囲い
「マジで意味わかんねぇよな」
ぽつりぽつりと灯り始めた街灯が車窓を通り過ぎてゆく。光に照らされては消える智の顔が、納得のいかない社会への憤りを露わにしていた。
元々は上手くいくはずだったのだ。彼の中の未来図は、あの挨拶活動によって明るくなったはずだった。意に満たない結果が余計腹立たしいのだろう。智は怒りを通り越した疑問に顔を歪めていた。
「実際には関係なくても外の人間から見たらきっと一緒なんでしょ。他人を一人一人じっくり見れるほど余裕のある人は少ないと思う」
言葉を零したのは助手席にいる翔太だった。ハンドルを握るばあやの横で、流れる景色を瞳に映したまま目を伏せる。
「はぁ? お前秦也先輩みたいなこと言うな」
案の定智は嫌な顔をした。しかし彼とてそんなことは分かっているのだろう。認めたくないからこそ、無意識のうちに理解すまいとしているだけだ。翔太も智の心中は知っているのか、それ以上口を開かなかった。

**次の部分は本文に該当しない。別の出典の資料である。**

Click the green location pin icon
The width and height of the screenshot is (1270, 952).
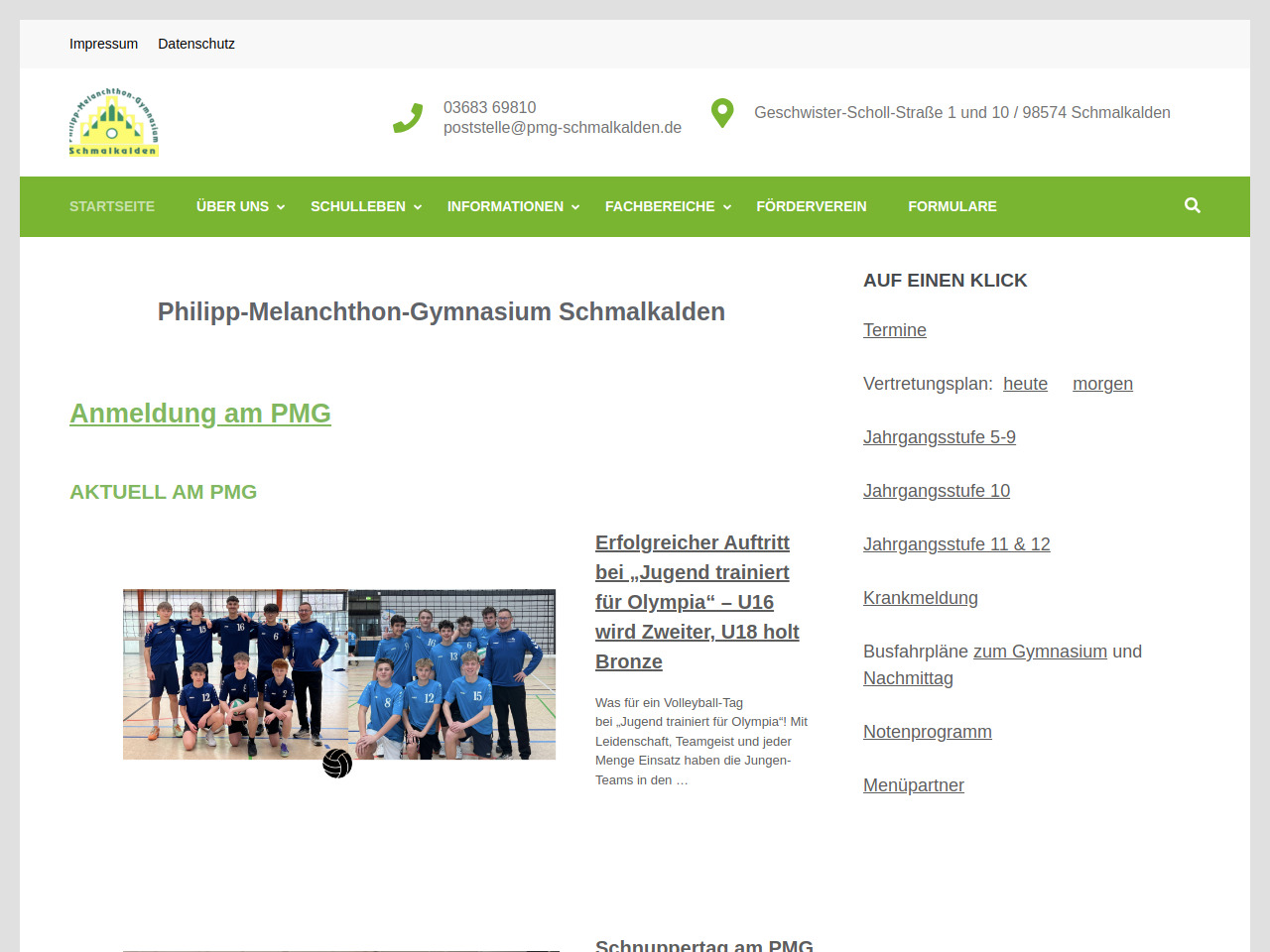(x=722, y=113)
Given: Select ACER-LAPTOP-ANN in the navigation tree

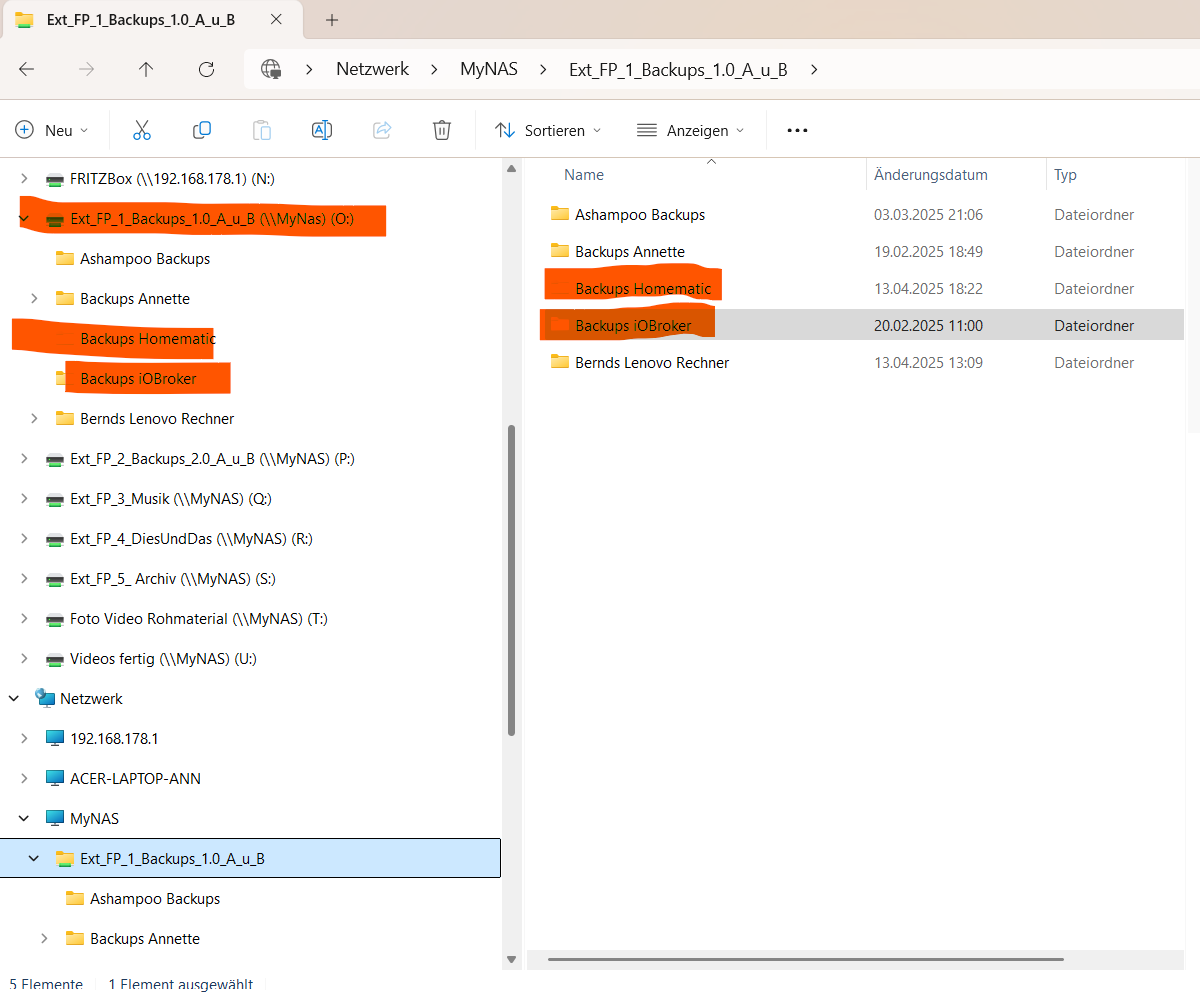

その時、無機質なメロディが鳴り響いた。皆が肩を震わせるのもつかの間、「ぼっちゃま、すみませんが出てくれますか?」とばあやが焦り始める。どうやら彼女の携帯に着信が来たようだった。相手は翔太の父親らしい。彼女は視線だけでこちらを振り返ったものの、「気にしないで出てください」と苦笑した一の言葉に小さく頭を下げた。
「私にも聞こえるようスピーカーだけオンにしてくださいますか? 恐らくぼっちゃまを心配しての電話だとは思いますが、急用でしたら悪いので······」
「うん······もしもし、父さん?」
翔太が恐る恐る携帯の向こう側に声をかける。次の瞬間、「翔太か!? 今どこにいる! 今日は早いんじゃなかったのか」と滝のように声が流れ込んできた。
「あ、えっと······ごめん、色々あって学校遅くなったの。今ばあやが迎えに来てくれてて······」
「車なんだな?」
「そう。もうすぐ
「遅くなる時は連絡を入れろと言ってるだろう。早めに帰ってきたらお前がいないから心配したんだぞ。家に着くのは何時くらいになるんだ? 八時には着くか?」
「ごめん、次からちゃんと連絡するから。今智と一も一緒なんだ。二人を送ってから帰るから八時過ぎると思う。でも大丈夫だよ、もう高校生なんだし······」
まるで切れ目のない会話だった。スピーカーから流れるくぐもった声が次々と翔太に押し寄せている。急流さながらの勢いだった。押され気味に苦笑した翔太の顔が助手席の窓に映り込んでいた。
「いいか、翔太。お前は大切な一人息子なんだ。お前の身に何かあったら······。ともかく、遊びに誘われたなら遅くなるのかどうかちゃんと聞きなさい。そして遅くなるようなら連絡入れるか断るかして······」
「違うの、一たちに誘われたわけじゃなくて俺が勝手に二人のこと待ってたの。だから大丈夫だって。それに、一は予定立てる時ちゃんと時間あるかどうか聞いてくれるから。安心して」
ようやく向こうからの声が途絶えた。そして「分かった。気をつけて帰ってきなさい」という声を最後に電話が切れる。ツー、ツー、と無機質な電子音だけが辺りに残った。
「ごめん、うるさくして」
翔太が少し疲れたように口の端を持ち上げる。一はそれに口を開きかけるが、「相変わらずだな親父さん」という智の声に息が遮られた。
「やっぱ金持ちは違うわ」
智の言葉は、どこか嫌味混じりで他人事のようだった。今の彼は自分の中にある怒りだけで手一杯なのだろう。自分よりも心配されている翔太が癪に触ったらしい。
しかし、その言葉は書き込みをしたあの青年たちと何が違うのだろう。
青ノ丘高校の生徒会だから。
金持ちだから。
枠に囚われた思考は、智が怒りを向けた書き込みの主そのものだった。しかし、智は己の中に眠る矛盾に気づいていない。一はそれを窘めようとしたが、ふと視線を感じて顔を上げた。翔太がこちらを向いてゆっくりと首を横に振っている。
──俺は大丈夫だからそっとしとけ。
そんな言葉が聞こえてくるような笑みだった。そのまま夜景に向き直った翔太に、一は大きく息を吐く。
まあ、確かにそれが智の個性でもある。気分屋なのだ。こちらが手を差し伸べたくなるほどに。
そう考えて一も窓の外へ視線を流した。静寂だけが耳になだれ込む。奈良市から橿原市へと移った看板の表示に、ゆったりとした夜の闇が降り始めていた。